16. No Effect on Employment or Service. Neither the Plan nor any Award will confer upon a Participant any right with respect to continuing the Participant’s relationship as a Service Provider, nor will they interfere in any way with the Participant’s right or the right of the Company (or any Parent or Subsidiary of the Company) to terminate such relationship at any time, with or without cause, to the extent permitted by Applicable Laws.

17. Date of Grant. The date of grant of an Award will be, for all purposes, the date on which the Administrator makes the determination granting such Award, or such other later date as is determined by the Administrator. Notice of the determination will be provided to each Participant within a reasonable time after the date of such grant.

18. Term of Plan. Subject to Section 23 of the Plan, the Plan will become effective upon the later to occur of (i) its adoption by the Board or (ii) the business day immediately prior to the Registration Date. It will continue in effect until September 22, 2032, which is the 10 year anniversary of the date the Plan was last amended by the Board.

19. Amendment and Termination of the Plan.

(a) Amendment and Termination. The Administrator may at any time amend, alter, suspend or terminate the Plan.

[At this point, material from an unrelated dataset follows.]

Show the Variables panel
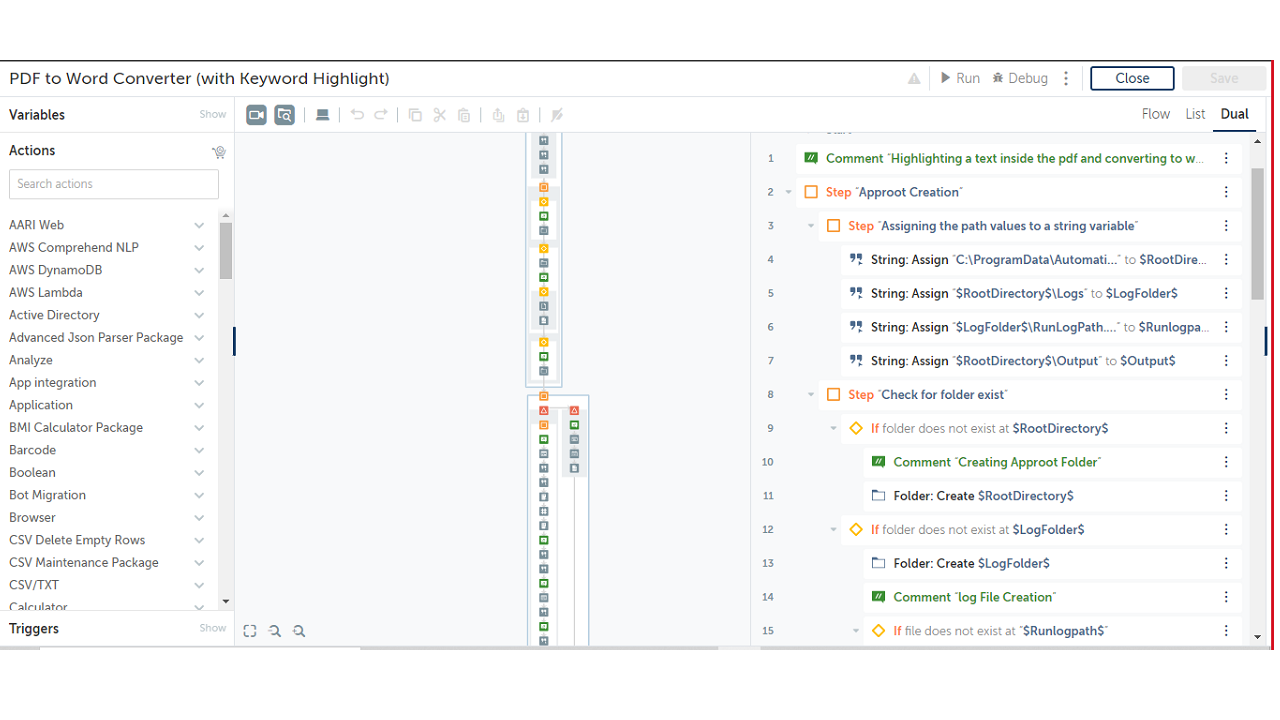Viewport: 1280px width, 720px height. tap(212, 115)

(b) Stockholder Approval. The Company will obtain stockholder approval of any Plan amendment to the extent necessary and desirable to comply with Applicable Laws.

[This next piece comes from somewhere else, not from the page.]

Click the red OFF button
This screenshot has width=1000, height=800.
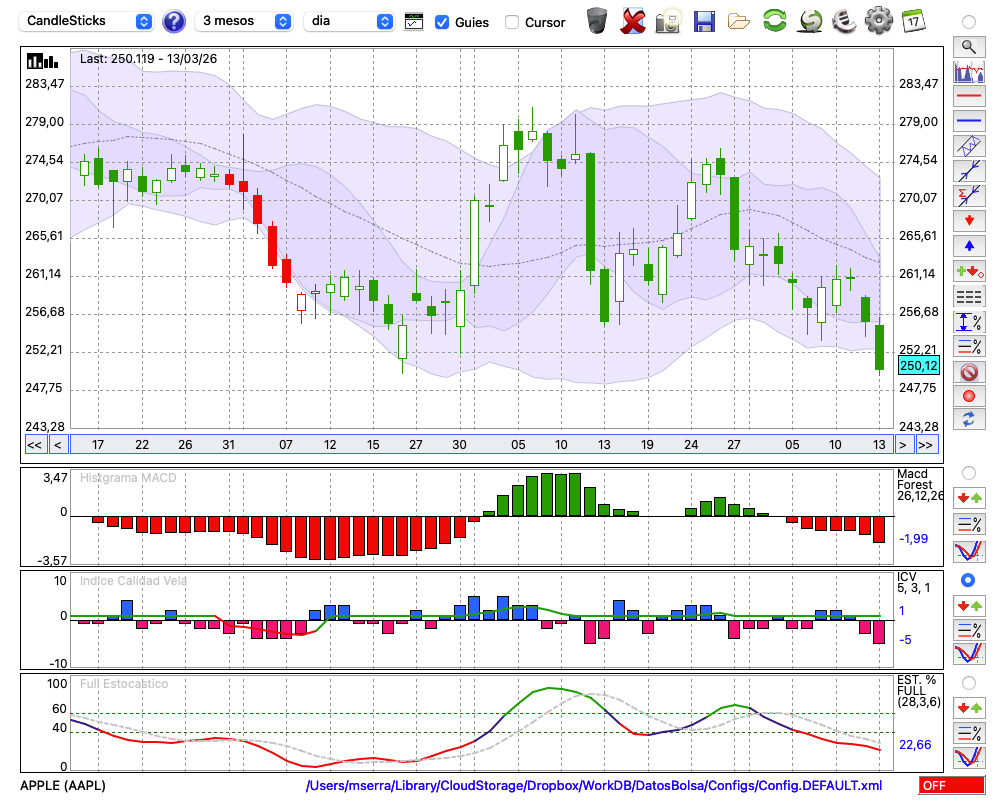951,786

(c) Effect of Amendment or Termination. No amendment, alteration, suspension or termination of the Plan will materially impair the rights of any Participant, unless mutually agreed otherwise between the Participant and the Administrator, which agreement must be in writing and signed by the Participant and the Company. Termination of the Plan will not affect the Administrator’s ability to exercise the powers granted to it hereunder with respect to Awards granted under the Plan prior to the date of such termination.

C-13

20. Conditions Upon Issuance of Shares.

(a) Legal Compliance. Shares will not be issued pursuant to an Award unless the exercise of such Award and the issuance and delivery of such Shares will comply with Applicable Laws and will be further subject to the approval of counsel for the Company with respect to such compliance.

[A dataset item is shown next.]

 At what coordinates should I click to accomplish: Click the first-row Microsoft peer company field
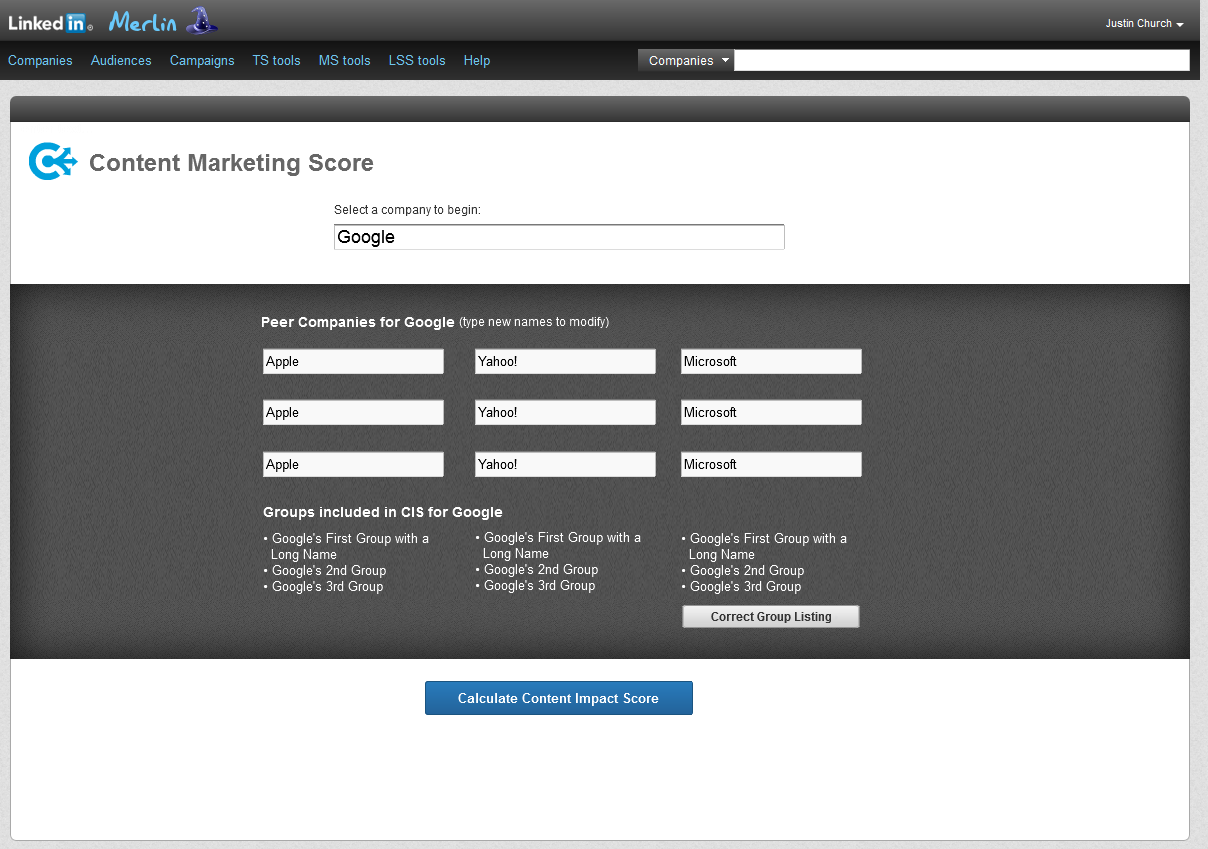[771, 362]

(b) Investment Representations. As a condition to the exercise of an Award, the Company may require the person exercising such Award to represent and warrant at the time of any such exercise that the Shares are being purchased only for investment and without any present intention to sell or distribute such Shares if, in the opinion of counsel for the Company, such a representation is required.

21. Inability to Obtain Authority. The inability of the Company to obtain authority from any regulatory body having jurisdiction or to complete or comply with the requirements of any registration or other qualification of the Shares under any U.S. federal or state law, any non-U.S. law, or the rules and regulations of the Securities and Exchange Commission, the stock exchange on which Shares of the same class are then listed, or any other governmental or regulatory body, which authority, registration, qualification or rule compliance is deemed by the Company’s counsel to be necessary or advisable for the issuance and sale of any Shares hereunder, will relieve the Company of any liability in respect of the failure to issue or sell such Shares as to which such requisite authority, registration, qualification or rule compliance will not have been obtained.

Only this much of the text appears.